Although only known from a partial skull and a single wing bone, it was probably one of the largest Triassic pterosaurs with a wingspan of over 1.5m (4′11″). It had a “keel” on its lower jaw that may have supported a soft-tissue crest or a pelican-like throat pouch, and there were several different types of teeth in its mouth – large pointed fangs at the front, “leaf-shaped” blades further back in its upper jaw, and numerous much smaller teeth along its lower jaw.
The skull roof also preserved the impression of Caelestiventus’ brain shape, showing that it had very well-developed vision but a poor sense of smell.
Thanahita distos, a recently-named species from the mid-Silurian of the UK (~430 mya).
This little lobopodian was very closely related to the famous Cambrian Hallucigenia, but it lived over 70 million years later – giving us the first evidence that these weird worms weren’t just short-lived “evolutionary experiments”, but must have actually been a very successful lineage that thrived for quite a long time.
Measuring around 3.5cm long (1.4″), it had seven pairs of legs tipped with one or two claws each, and at least two pairs of shorter tentacles on its neck. The head region of the only known fossil specimen wasn’t preserved, so it’s unclear exactly what its front end looked like – but it would have probably been quite similar to Hallucigenia with a slender oval head, two simple eyes, and a small round mouth ringed by tiny teeth.
Unlike its spiky relative, however, Thanahita’s back was covered in rows of numerous small raised soft-tissue “tufts”. I’ve reconstructed it here with them brightly warning colored, mimicking stinging coral polyps.
Thalattosaurs were a weird and rather mysterious group of Triassic marine reptiles. It’s not clear where they actually fit on the reptile evolutionary tree (we know they’re diapsids, but nobody can really agree on anything more definite than that), and they had some very strange skulls that seem to have been highly specialized for something, although their actual function is still unknown.
Xinpusaurus kohi here is known from the Late Triassic of China (~232-221 mya). About 1.3m long (4′3″), with half of that being its paddle-like tail, it had an elongated upper jaw that formed a protruding pointed spear-shaped snout.
It’s not clear whether this odd snoot was an adaptation for hunting similar to the long bills of swordfish – there’s quite a bit of variation in length and shape between different individual specimens – or if it was serving some other purpose like the sexually dimorphic noses of some modern lizards.

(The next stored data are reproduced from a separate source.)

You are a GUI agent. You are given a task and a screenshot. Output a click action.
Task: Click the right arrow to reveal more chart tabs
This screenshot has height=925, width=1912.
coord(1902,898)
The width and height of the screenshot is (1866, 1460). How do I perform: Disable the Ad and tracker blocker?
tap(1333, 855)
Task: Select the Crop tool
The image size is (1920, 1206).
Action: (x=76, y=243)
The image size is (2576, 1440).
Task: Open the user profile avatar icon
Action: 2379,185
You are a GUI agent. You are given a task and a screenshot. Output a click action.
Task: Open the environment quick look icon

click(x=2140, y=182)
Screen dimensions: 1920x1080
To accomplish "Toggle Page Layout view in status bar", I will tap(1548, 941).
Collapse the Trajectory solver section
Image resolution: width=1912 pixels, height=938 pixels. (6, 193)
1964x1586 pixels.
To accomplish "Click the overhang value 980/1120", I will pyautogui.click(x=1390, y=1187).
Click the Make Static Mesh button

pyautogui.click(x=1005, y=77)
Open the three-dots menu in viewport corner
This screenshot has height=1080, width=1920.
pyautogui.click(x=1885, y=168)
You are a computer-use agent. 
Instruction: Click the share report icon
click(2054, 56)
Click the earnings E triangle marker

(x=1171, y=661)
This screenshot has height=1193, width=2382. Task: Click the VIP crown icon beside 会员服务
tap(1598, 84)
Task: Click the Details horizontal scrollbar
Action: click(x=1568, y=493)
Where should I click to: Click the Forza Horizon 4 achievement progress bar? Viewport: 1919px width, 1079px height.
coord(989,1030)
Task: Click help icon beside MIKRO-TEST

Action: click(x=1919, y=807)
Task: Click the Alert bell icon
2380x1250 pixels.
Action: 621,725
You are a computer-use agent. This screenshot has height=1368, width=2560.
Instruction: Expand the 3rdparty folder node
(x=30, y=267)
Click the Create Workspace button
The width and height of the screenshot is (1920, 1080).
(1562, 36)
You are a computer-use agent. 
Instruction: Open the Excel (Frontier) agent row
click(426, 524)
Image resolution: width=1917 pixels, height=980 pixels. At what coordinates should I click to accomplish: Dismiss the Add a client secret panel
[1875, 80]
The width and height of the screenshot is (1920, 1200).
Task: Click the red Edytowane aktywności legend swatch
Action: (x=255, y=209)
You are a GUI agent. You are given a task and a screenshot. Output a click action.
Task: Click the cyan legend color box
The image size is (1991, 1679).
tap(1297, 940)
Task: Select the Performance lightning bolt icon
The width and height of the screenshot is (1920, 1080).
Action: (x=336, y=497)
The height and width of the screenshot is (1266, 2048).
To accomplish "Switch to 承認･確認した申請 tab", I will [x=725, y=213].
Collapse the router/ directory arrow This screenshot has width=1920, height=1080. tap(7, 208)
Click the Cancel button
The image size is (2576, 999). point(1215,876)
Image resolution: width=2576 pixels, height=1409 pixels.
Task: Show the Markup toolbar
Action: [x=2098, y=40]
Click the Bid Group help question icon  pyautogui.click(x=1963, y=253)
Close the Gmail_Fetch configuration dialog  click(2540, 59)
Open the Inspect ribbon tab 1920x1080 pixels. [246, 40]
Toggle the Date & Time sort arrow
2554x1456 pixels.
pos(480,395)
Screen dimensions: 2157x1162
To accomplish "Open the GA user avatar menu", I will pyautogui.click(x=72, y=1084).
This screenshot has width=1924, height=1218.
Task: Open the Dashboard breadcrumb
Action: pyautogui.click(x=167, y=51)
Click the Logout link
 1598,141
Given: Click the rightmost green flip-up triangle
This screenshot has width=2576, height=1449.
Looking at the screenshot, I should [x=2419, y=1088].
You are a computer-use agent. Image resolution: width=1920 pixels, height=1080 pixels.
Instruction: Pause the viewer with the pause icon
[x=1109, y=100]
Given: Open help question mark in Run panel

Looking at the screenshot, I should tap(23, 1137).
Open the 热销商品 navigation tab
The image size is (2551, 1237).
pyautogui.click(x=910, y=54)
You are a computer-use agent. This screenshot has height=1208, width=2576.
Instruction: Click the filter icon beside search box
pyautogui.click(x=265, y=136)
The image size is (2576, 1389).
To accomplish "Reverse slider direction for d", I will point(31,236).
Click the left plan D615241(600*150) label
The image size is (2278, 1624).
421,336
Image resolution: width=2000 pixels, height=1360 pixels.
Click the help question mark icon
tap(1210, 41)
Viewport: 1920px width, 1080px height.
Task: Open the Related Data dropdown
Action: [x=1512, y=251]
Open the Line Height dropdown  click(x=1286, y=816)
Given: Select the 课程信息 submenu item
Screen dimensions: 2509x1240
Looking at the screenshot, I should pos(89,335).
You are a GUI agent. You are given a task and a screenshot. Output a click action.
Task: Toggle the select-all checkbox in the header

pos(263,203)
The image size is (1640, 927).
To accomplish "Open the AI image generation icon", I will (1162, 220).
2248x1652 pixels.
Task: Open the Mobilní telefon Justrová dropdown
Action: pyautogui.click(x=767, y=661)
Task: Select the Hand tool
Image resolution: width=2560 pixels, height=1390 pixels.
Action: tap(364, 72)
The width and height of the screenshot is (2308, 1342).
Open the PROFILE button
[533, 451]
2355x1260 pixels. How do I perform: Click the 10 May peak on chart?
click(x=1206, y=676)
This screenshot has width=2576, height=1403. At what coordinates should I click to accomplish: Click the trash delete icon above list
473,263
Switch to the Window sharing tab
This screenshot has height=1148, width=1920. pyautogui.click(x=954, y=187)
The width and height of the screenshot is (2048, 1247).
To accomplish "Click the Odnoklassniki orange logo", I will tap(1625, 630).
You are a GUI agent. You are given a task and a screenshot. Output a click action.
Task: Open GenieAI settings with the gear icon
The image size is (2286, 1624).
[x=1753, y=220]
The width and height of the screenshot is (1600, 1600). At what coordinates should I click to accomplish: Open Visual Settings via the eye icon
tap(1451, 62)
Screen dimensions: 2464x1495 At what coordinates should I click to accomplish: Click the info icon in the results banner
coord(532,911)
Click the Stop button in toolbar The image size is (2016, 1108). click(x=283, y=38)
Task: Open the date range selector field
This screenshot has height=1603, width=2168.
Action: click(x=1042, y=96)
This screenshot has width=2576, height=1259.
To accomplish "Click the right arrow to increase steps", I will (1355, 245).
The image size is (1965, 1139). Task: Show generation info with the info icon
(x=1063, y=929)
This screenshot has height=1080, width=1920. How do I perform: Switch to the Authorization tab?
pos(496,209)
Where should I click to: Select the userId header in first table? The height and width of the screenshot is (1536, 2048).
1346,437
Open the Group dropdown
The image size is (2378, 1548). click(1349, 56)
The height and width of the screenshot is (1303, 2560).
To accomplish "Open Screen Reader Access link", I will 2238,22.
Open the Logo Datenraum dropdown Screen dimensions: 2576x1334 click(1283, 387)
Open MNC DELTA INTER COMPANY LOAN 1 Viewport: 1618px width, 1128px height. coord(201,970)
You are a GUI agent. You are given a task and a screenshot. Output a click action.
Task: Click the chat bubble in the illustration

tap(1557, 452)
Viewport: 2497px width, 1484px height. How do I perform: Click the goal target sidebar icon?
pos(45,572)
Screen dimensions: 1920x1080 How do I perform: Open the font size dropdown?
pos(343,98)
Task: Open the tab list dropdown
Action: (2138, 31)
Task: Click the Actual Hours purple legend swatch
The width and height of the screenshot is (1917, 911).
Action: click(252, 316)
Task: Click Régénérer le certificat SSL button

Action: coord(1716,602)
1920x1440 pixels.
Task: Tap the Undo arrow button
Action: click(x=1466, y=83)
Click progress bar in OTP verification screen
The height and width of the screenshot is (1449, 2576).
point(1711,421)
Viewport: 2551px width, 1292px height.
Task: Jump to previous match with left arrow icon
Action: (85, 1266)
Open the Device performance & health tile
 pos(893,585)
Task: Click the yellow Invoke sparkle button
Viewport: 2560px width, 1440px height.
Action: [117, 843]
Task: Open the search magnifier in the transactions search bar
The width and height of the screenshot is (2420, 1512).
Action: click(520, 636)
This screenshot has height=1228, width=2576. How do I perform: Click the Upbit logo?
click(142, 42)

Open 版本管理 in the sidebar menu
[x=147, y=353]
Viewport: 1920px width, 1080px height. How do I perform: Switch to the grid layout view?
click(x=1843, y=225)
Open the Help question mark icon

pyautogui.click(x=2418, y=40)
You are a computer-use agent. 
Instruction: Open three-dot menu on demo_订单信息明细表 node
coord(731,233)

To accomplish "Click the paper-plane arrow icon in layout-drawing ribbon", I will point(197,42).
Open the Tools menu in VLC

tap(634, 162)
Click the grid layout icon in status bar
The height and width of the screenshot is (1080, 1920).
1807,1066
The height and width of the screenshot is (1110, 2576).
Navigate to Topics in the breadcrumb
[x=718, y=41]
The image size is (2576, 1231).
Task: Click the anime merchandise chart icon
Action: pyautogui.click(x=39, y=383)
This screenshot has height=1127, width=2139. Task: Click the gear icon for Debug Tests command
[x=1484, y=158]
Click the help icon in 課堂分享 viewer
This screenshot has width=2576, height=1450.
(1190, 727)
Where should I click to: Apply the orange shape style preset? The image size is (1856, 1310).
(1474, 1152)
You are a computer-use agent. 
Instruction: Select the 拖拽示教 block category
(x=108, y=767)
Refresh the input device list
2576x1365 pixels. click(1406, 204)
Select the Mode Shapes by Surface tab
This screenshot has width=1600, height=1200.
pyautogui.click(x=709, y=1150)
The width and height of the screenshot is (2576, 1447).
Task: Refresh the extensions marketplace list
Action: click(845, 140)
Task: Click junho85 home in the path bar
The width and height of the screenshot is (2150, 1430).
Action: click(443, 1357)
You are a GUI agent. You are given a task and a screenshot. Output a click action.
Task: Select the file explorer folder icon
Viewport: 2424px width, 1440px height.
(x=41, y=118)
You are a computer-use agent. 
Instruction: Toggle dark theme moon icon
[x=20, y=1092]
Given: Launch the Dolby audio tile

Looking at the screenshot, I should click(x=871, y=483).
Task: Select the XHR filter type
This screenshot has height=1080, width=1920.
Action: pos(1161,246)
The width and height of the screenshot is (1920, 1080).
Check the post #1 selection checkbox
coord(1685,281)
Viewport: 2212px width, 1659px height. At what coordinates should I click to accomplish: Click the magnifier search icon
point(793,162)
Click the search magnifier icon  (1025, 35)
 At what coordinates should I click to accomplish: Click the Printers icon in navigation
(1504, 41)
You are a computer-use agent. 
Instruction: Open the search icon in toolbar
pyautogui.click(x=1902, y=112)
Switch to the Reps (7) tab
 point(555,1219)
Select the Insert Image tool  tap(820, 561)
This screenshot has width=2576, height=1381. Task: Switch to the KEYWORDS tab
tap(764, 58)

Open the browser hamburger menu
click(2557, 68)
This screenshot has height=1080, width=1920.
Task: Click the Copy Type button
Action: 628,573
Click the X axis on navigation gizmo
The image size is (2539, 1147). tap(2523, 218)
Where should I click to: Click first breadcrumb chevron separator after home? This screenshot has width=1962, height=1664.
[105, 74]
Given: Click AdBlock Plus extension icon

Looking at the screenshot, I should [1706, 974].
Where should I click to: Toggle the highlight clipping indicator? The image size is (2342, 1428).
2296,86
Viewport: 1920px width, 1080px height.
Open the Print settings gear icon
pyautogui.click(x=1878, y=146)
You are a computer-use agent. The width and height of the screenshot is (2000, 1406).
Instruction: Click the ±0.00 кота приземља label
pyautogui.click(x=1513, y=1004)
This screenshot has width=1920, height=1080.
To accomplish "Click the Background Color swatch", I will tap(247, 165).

Coelacanths are famous for being “living fossils”, completely disappearing from the fossil record at the end of the Cretaceous but then being rediscovered alive just 80 years ago. But although they’re often thought to have physically changed very little over the last 300 million years or so, more recent discoveries are starting to show that coelacanth body forms and lifestyles were actually more varied in the distant past.
Meet the wonderfully-named Rebellatrix divaricerca, from the Early Triassic of British Columbia, Canada (~251-247 mya). Measuring around 1.3m long (4′3″), its body shape and large symmetrical forked tail suggest it was adapted for fast swimming. Unlike its slow-moving deep-water modern relatives this coelacanth was a speedy oceanic active predator, convergently similar to tuna or some sharks.
Since it lived in the immediate wake of the end-Permian “Great Dying” mass extinction, Rebellatrix may have rapidly evolved from more standard-looking coelacanths to take advantage of a suddenly vacant ecological niche – or it might be part of a more extensive unusual lineage whose other members simply haven’t been discovered yet.